3. KPI jadi komplementer
Mulyadi menegaskan bahwa dia tidak mengunggulkan OKR dibandingkan KPI. Mengingat, dia secara pribadi pernah mengalami kegagalan meski menggunakan OKR. Banyak perusahaan yang selama ini nyaman memakai KPI dan terbukti sukses, demikian juga yang pakai OKR.
Ada yang selama ini menggunakan OKR tanpa sadar bahwa itu sebenarnya adalah OKR dan terbukti sukses juga. Bahkan ada perusahaan yang tidak menjalani keduanya, tapi tetap sukses. Semuanya kembali ke perusahaan itu sendiri, bergerak di industri mana, berapa jumlah timnya, dan banyak lagi faktornya.
“Sebagai pemimpin sebaiknya lihat mana yang cocok. Cari mindset yang cocok untuk tim, sebab yang cocok di perusahaan lain belum tentu cocok dengan perusahaan kita.”
Bila memakai analogi, KPI itu seperti indikator mobil yang memberitahu Anda jika mobil masih punya cukup oli, bahan bahar, dan sebagainya.
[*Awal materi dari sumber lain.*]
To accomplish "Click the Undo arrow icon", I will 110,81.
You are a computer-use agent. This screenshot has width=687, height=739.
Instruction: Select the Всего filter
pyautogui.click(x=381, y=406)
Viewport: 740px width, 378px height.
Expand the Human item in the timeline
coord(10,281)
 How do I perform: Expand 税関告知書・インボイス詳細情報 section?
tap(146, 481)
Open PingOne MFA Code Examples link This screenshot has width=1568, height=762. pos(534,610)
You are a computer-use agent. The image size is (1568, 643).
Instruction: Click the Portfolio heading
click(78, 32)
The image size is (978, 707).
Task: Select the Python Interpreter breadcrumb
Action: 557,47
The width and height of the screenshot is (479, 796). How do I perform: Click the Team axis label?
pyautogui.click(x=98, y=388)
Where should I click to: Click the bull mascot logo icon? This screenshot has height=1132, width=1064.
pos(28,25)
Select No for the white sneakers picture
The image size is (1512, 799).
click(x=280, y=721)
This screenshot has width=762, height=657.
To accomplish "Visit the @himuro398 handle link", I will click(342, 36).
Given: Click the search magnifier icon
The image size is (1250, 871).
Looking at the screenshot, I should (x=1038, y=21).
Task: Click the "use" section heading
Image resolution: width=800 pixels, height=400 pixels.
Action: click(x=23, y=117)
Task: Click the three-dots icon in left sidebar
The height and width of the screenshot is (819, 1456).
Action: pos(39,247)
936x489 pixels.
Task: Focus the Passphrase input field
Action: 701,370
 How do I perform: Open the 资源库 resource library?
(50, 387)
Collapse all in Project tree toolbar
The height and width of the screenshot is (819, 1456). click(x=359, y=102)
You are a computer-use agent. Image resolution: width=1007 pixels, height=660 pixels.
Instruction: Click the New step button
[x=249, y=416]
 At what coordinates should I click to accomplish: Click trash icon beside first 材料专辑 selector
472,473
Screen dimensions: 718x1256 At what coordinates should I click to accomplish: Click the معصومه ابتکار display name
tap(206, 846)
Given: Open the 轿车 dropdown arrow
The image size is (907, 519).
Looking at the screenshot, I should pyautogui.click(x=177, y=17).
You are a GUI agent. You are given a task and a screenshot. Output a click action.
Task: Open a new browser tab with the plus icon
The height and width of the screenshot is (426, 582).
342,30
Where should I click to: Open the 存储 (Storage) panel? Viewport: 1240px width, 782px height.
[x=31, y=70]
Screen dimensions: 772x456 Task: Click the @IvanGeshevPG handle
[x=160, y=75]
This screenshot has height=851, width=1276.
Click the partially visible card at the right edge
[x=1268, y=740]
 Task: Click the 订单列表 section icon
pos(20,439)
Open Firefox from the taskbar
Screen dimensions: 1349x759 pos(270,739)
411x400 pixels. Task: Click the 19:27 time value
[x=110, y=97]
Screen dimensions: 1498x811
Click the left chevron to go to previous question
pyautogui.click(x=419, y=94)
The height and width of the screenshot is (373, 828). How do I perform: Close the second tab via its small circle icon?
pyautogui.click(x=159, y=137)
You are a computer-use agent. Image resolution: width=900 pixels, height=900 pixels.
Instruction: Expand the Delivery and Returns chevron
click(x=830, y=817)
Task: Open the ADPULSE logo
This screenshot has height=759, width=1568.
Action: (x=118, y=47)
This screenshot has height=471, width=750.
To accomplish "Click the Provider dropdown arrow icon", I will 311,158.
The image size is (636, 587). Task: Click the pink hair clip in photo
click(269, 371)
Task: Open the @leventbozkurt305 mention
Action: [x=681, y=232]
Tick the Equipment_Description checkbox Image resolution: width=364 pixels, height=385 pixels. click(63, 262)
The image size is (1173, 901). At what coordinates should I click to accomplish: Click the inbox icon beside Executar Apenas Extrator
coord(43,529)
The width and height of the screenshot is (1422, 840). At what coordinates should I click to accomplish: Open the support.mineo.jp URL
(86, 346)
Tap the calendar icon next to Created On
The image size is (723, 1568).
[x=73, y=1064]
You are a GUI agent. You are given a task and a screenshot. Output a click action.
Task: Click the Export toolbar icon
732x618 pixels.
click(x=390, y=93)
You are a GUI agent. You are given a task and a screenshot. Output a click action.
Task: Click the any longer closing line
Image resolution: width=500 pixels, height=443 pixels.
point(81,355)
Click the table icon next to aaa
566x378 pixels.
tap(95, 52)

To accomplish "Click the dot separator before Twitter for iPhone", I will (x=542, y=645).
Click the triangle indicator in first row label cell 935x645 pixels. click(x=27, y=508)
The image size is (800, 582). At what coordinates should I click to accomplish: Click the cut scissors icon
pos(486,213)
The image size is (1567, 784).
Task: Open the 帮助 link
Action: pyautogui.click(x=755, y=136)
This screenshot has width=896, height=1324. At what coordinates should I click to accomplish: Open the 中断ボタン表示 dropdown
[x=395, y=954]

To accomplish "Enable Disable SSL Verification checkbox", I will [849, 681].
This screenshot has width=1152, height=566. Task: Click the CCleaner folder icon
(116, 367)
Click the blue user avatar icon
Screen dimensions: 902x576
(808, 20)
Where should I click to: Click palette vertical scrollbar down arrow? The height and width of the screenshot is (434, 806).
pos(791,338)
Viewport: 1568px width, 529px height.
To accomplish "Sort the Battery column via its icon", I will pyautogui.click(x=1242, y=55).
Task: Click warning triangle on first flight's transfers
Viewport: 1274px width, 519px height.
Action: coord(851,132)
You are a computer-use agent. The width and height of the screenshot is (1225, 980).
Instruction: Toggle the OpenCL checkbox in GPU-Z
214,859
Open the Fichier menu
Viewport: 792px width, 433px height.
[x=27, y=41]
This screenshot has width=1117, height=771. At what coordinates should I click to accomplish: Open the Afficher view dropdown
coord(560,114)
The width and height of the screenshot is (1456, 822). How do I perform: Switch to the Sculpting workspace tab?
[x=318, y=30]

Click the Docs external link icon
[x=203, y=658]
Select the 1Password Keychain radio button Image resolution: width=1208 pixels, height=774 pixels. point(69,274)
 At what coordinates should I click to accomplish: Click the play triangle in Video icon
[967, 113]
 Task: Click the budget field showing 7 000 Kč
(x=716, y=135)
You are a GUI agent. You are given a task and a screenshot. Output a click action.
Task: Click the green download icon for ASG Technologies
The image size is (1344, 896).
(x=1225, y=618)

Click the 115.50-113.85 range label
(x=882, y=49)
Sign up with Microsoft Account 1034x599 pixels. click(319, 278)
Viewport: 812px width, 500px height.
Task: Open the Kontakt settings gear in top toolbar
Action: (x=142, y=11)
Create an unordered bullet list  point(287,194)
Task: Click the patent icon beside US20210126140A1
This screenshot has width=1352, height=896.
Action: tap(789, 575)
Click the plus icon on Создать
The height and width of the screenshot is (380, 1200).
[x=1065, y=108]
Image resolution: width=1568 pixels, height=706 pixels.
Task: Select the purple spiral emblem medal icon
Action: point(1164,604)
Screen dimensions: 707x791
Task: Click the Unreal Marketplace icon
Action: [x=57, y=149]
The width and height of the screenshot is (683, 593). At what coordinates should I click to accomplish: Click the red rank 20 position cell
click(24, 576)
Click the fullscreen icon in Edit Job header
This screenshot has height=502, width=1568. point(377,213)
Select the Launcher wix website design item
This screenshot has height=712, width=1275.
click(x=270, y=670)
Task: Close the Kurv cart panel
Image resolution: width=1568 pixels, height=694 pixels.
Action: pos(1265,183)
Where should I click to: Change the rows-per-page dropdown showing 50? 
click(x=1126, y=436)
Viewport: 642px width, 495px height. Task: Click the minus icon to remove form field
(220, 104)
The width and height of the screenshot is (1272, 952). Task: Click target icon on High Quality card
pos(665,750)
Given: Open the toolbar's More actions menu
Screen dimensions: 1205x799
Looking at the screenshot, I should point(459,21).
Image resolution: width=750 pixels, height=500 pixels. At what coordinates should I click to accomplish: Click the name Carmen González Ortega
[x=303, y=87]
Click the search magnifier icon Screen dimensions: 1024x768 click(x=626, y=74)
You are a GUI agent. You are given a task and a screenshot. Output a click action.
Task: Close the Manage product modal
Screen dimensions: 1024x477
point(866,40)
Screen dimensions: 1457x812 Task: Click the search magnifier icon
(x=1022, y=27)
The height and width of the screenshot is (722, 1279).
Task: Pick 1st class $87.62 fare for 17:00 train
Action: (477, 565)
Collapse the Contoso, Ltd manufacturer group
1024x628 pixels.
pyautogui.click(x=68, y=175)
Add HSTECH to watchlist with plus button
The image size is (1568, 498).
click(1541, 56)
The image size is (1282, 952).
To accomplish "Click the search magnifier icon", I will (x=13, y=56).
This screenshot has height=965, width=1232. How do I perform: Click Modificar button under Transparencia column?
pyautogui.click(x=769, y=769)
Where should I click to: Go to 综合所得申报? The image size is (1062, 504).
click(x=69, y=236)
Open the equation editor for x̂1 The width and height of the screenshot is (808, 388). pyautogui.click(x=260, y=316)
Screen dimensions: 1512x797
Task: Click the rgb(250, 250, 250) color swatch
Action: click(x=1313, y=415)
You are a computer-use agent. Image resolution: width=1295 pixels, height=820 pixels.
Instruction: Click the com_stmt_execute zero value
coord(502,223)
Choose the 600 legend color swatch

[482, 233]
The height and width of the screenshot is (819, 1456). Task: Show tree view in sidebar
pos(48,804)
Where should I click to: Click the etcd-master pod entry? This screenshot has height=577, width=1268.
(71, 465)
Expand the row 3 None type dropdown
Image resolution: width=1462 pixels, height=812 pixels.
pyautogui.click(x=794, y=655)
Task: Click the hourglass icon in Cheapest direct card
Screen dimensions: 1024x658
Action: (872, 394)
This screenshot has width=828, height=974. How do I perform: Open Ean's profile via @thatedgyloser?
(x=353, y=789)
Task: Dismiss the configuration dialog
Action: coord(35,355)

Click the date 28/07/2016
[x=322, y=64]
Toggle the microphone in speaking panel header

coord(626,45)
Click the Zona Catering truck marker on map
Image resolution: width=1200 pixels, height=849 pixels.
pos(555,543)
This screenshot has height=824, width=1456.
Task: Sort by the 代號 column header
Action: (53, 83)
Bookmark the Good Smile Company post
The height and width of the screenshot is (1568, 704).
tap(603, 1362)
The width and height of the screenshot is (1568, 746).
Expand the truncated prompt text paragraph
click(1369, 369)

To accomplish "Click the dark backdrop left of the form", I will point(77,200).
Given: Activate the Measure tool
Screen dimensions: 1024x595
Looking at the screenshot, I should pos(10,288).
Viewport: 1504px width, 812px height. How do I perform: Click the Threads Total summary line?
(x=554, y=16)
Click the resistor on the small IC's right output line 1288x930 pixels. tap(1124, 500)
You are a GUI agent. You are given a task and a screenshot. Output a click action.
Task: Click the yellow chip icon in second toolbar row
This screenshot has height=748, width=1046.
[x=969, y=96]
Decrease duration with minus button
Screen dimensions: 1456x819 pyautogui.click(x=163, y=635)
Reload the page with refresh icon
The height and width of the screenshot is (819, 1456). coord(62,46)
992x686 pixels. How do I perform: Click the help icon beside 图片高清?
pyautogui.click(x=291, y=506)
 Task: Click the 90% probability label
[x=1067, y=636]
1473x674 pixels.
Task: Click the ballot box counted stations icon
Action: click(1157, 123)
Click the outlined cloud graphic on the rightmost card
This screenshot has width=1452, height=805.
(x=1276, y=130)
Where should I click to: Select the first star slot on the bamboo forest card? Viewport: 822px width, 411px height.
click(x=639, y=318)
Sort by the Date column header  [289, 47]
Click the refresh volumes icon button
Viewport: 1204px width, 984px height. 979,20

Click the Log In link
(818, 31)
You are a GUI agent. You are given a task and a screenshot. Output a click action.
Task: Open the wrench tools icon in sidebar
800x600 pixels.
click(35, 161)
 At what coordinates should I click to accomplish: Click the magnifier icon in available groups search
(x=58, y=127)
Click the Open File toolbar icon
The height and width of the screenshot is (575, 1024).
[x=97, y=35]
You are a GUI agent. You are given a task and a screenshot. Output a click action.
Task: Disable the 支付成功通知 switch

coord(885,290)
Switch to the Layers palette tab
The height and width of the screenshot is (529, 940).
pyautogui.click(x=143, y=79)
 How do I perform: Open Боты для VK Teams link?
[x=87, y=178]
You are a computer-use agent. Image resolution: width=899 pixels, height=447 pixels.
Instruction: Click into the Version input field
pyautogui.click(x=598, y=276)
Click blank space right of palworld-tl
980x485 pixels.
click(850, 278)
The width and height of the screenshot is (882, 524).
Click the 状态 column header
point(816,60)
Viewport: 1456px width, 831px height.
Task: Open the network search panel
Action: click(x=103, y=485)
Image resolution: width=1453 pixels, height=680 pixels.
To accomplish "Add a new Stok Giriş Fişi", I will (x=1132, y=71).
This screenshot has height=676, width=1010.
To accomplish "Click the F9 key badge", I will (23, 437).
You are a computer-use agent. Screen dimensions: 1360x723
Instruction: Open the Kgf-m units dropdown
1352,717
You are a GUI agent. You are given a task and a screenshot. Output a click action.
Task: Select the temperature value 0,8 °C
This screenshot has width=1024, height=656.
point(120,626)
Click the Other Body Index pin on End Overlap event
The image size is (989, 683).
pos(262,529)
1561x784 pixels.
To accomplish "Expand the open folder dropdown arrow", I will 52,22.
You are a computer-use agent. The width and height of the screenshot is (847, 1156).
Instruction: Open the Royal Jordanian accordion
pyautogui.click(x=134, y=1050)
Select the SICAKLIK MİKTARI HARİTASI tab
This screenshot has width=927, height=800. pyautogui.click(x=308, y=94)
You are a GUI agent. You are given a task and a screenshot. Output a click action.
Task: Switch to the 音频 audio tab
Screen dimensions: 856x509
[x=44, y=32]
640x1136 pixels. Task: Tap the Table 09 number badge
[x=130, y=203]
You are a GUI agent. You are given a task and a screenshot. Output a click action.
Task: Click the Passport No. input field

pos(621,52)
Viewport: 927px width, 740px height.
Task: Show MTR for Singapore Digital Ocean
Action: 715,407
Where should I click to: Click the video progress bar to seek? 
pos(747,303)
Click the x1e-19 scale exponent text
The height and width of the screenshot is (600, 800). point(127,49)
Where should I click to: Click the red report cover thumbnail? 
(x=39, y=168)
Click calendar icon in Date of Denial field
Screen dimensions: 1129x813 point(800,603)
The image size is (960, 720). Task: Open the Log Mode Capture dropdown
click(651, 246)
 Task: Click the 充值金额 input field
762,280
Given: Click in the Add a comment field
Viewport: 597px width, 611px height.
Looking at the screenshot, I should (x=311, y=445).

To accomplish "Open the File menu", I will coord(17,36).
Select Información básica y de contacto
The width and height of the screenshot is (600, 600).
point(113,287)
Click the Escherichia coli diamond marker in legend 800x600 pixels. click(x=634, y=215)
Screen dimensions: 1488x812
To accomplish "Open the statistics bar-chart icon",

Sementara OKR adalah GPS untuk navigasinya. Jika level KPI menunjukkan Anda kehabisan bensin, Anda perlu navigasi untuk mencari ke pompa bensin terdekat.
4. Disusun transparan dan mudah dimengerti
OKR disusun agar mudah dimengerti berbagai pihak karena OKR menjunjung tinggi transparansi. Ada guideline yang jelas dalam bekerja, sehingga memudahkan tim dalam memantau sejauh mana usaha yang telah dilakukan dengan target yang akan dicapai.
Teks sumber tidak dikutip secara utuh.